Methods: Between 1991 and 2002, left ventricular assist devices were implanted in 207 patients, exclusive of those receiving preoperative mechanical circulatory support, which precluded measuring right ventricular stroke work. Duration of inotropic support was analyzed as a continuous variable, truncated by death or transplantation, and in turn as a risk factor for these 2 events.
Results: Inotropic support decreased from 100% on the day of implantation to 57%, 33%, and 22% by days 7, 14, and 21. Its duration was strongly associated with lower preimplantation right ventricular stroke work index, older age, and nonischemic cardiomyopathy and was associated (P < .04) with higher mortality before transplantation but not with transition to transplantation.

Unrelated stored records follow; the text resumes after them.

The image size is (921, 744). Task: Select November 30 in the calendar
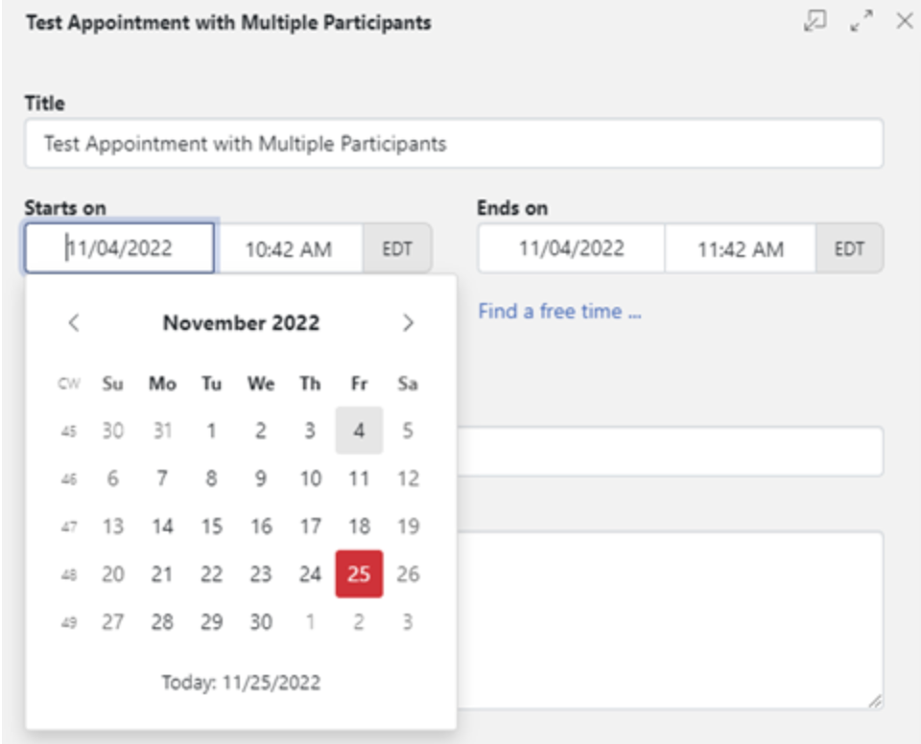tap(259, 622)
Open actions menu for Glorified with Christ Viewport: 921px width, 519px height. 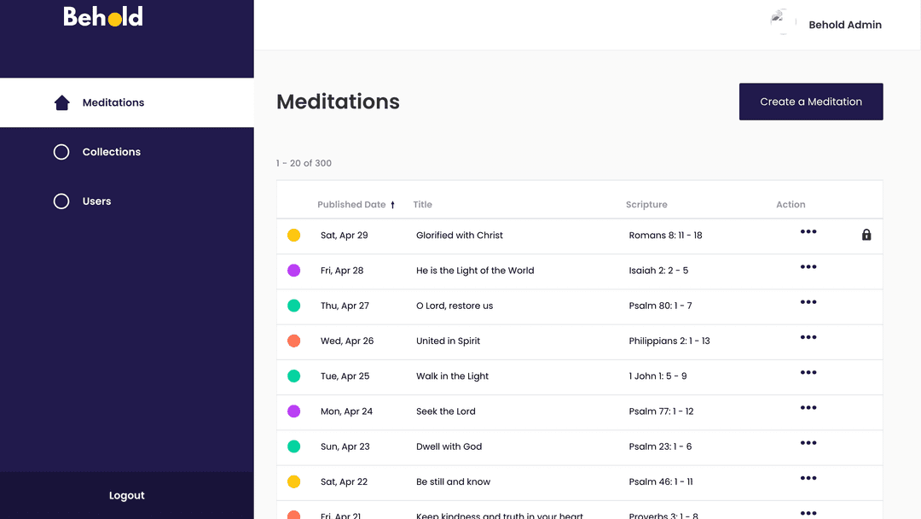[x=808, y=231]
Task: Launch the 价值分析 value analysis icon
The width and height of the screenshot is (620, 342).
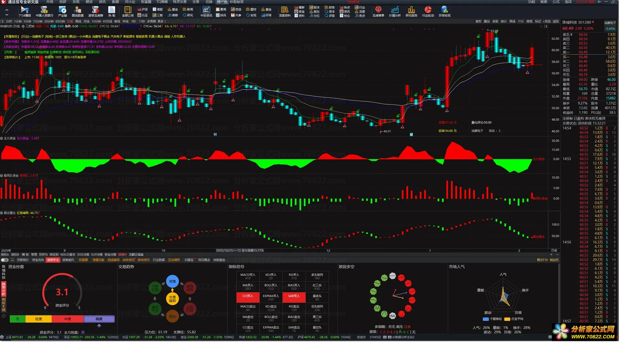Action: (x=395, y=12)
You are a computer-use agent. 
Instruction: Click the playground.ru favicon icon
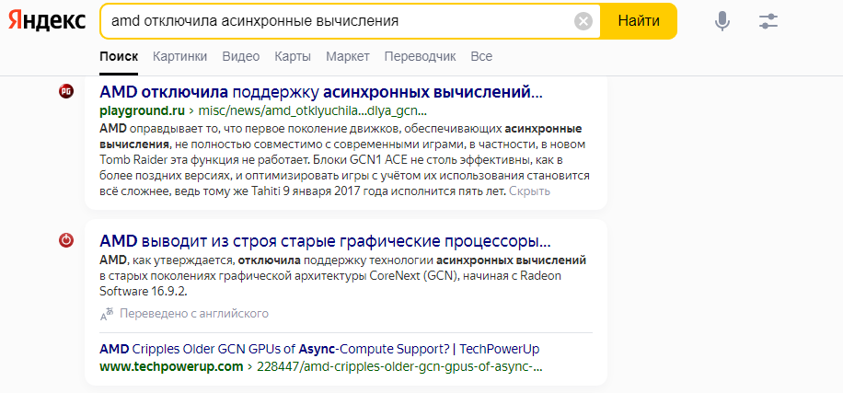point(66,90)
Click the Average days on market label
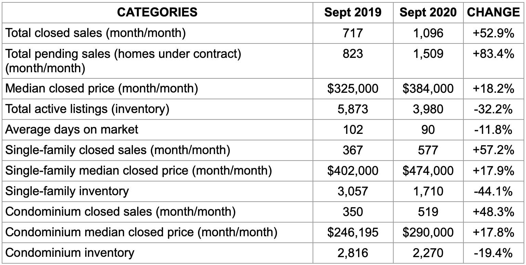Image resolution: width=526 pixels, height=265 pixels. tap(72, 129)

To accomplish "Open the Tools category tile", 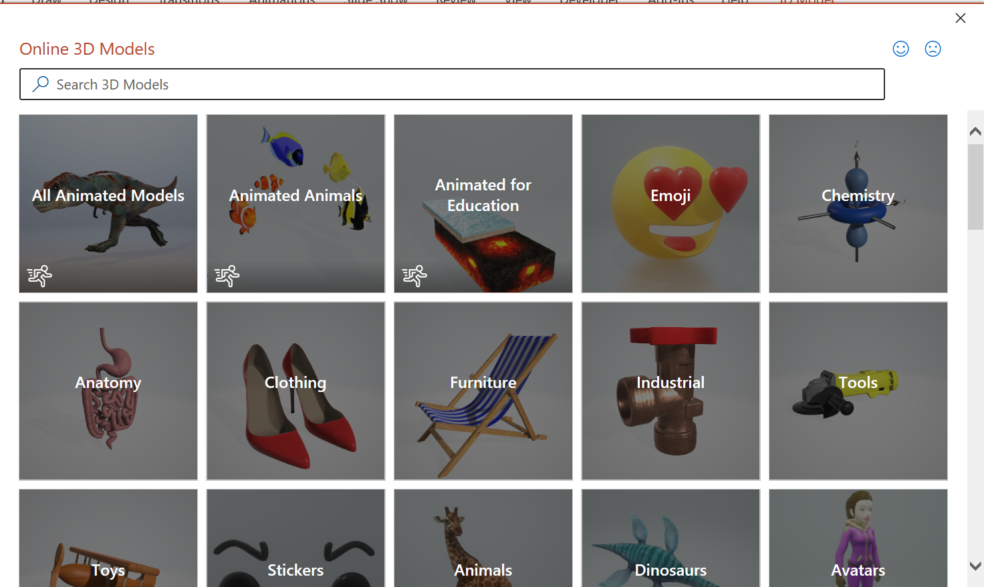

We identified no preimplantation risk factors for right ventricular assist device use because of its relatively infrequent use in this population (18 patients, only 4 of whom survived to transplantation).
Conclusion: Duration of inotropic support after left ventricular assist device insertion is strongly correlated with low preimplantation right ventricular stroke work index. In turn, it was associated with reduced survival to transplantation. Thus, right ventricular stroke work measured before implantation might be useful in decision making for biventricular support, destination therapy, or total artificial heart.